→ **ABOUT THIS TASK**
Output exactly, and only, the lines below from the one with "How do I perform: Clear" down to the one with "Where should I click to: Click Add". Include both end lines and no pictures.

→ **GIVEN DATA**
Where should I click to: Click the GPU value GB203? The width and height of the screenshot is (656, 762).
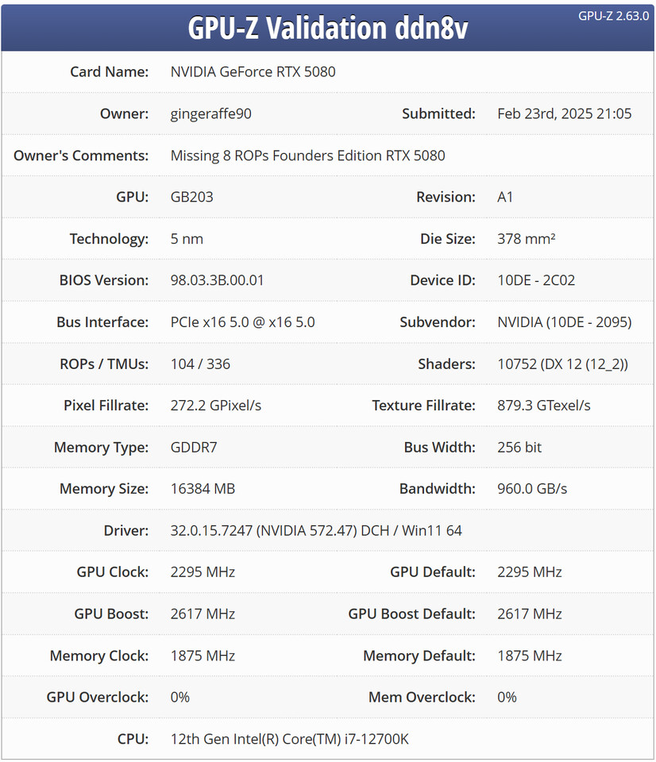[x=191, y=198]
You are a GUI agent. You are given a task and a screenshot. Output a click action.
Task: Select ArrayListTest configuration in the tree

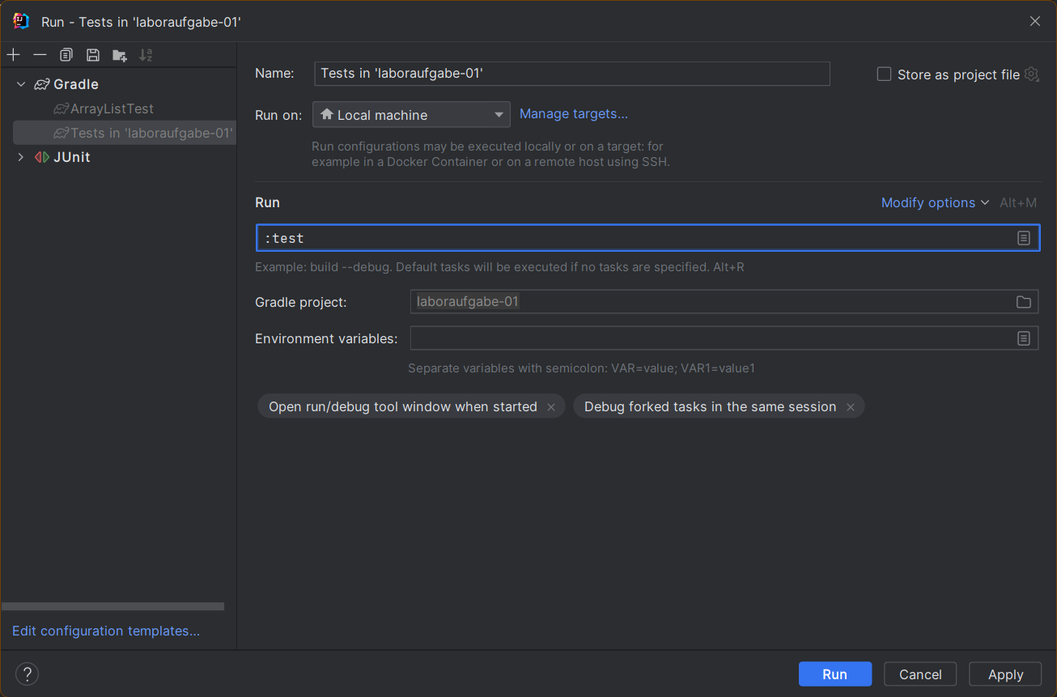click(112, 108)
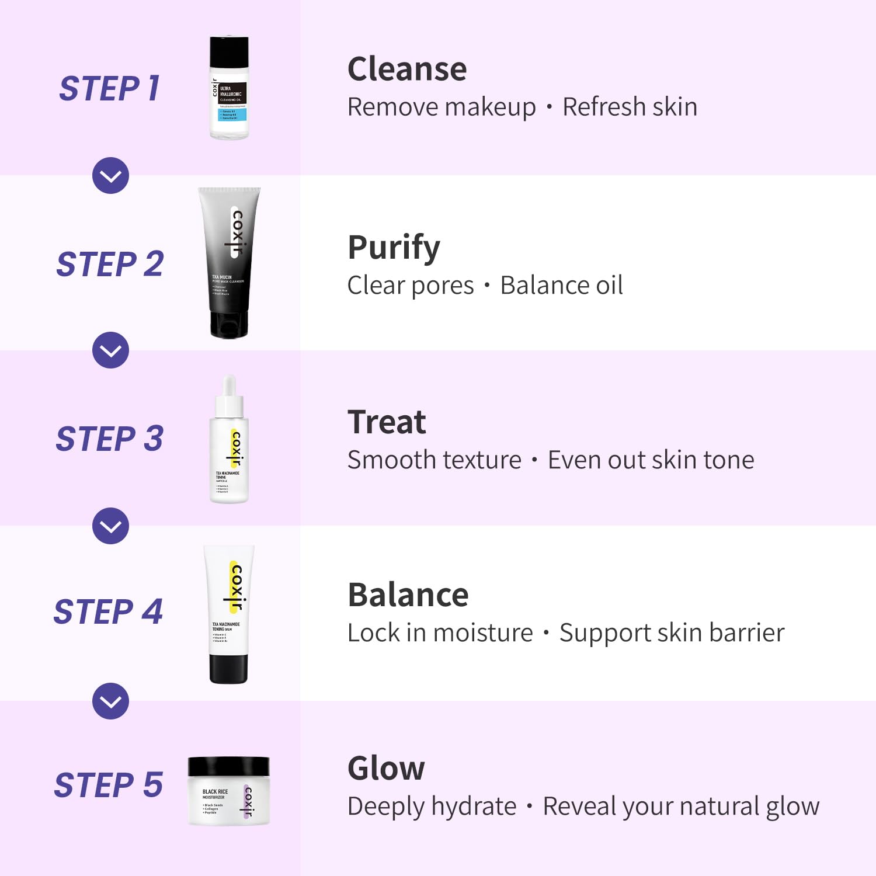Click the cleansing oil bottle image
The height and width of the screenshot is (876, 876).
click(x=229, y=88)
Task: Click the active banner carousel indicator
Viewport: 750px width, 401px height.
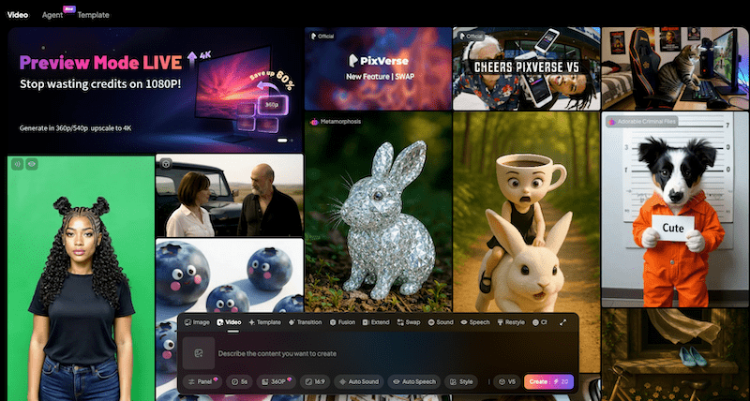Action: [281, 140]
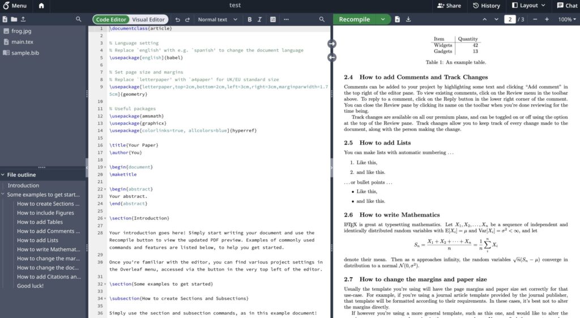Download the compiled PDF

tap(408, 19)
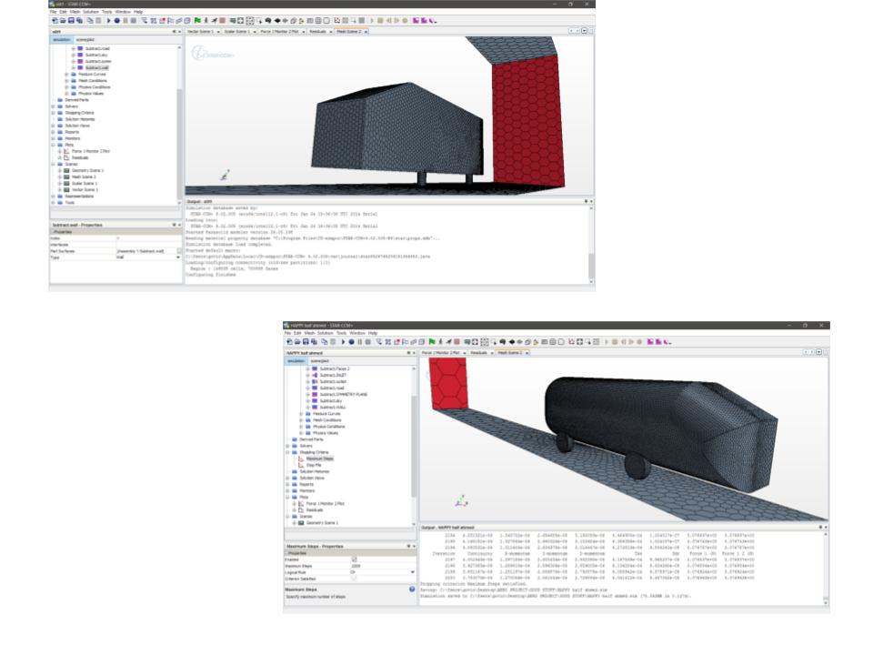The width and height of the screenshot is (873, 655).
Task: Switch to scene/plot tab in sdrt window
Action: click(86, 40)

--

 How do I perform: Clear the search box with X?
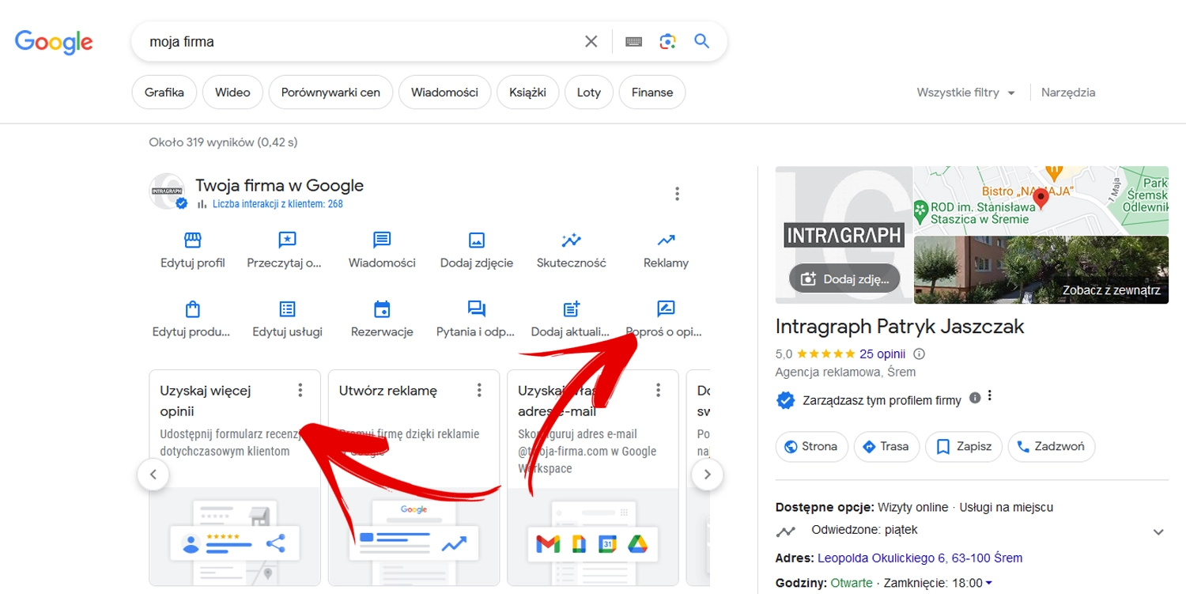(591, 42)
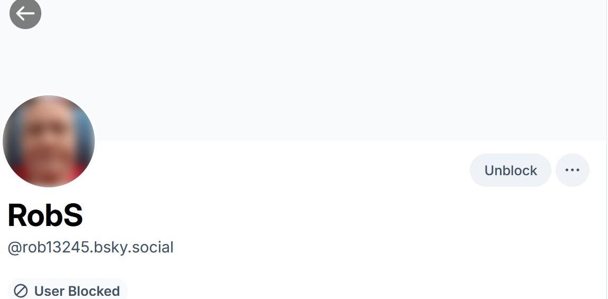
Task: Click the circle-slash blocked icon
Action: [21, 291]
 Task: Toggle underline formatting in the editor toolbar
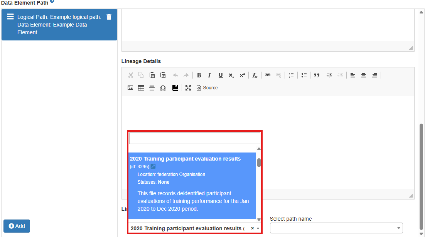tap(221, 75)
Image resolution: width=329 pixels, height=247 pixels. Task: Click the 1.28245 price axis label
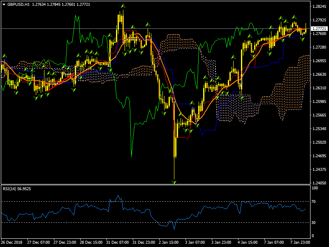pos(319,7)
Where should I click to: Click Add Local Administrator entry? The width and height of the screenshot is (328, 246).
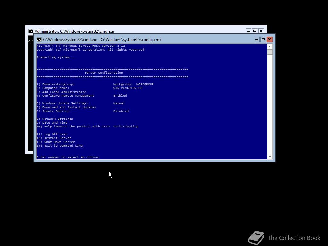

→ **RESPONSE BOX**
 How do I perform: Clear the search box with X?
(591, 42)
Task: Click the circle-slash blocked icon
Action: [21, 291]
 Task: Toggle underline formatting in the editor toolbar
tap(221, 75)
Image resolution: width=329 pixels, height=247 pixels. Task: Click the 1.28245 price axis label
pos(319,7)
Where should I click to: Click Add Local Administrator entry? The width and height of the screenshot is (328, 246).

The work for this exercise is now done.